YOUR TASK: Lift out all lines below that contain "computer".

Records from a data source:
-=-=-
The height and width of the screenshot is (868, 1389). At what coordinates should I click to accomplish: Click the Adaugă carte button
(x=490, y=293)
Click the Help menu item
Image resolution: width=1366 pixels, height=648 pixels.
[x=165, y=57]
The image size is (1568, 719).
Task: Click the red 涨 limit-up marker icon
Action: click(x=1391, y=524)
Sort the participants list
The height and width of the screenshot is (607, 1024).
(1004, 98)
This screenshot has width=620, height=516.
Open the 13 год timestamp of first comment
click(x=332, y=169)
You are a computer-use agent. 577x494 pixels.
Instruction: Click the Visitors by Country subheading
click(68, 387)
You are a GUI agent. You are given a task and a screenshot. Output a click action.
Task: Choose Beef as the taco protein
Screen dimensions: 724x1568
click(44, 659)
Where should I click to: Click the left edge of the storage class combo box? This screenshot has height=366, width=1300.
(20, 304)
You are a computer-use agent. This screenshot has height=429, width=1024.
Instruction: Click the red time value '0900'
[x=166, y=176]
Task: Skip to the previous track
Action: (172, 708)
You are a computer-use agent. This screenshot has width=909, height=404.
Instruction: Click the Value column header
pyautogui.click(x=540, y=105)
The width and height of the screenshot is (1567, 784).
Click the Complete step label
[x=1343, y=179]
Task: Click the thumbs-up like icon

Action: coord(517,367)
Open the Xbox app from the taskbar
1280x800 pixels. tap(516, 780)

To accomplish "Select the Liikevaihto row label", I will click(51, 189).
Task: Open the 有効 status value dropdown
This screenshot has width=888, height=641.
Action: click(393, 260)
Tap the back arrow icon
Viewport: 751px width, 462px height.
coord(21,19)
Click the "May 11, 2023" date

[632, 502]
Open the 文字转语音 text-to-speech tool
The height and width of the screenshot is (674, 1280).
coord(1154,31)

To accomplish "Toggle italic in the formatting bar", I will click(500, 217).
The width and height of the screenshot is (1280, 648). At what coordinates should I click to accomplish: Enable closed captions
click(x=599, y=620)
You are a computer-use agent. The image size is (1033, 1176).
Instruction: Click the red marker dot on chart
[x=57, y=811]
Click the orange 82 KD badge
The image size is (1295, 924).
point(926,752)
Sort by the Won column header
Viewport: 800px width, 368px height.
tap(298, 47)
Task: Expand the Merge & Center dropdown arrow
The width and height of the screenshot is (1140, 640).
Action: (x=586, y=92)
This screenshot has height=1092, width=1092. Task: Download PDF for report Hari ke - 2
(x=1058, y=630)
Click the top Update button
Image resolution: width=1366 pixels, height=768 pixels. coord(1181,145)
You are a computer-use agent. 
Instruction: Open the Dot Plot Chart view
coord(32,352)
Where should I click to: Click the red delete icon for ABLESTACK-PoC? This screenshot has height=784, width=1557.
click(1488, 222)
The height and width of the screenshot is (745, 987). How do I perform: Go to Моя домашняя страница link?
-=-=-
SOLUTION:
You are a computer-use agent. 577x494 pixels.
You are a computer-use agent. This screenshot has height=429, width=1024.
You are a computer-use agent. This screenshot has width=909, height=404.
You are a computer-use agent. The image size is (1033, 1176).
You are a computer-use agent. 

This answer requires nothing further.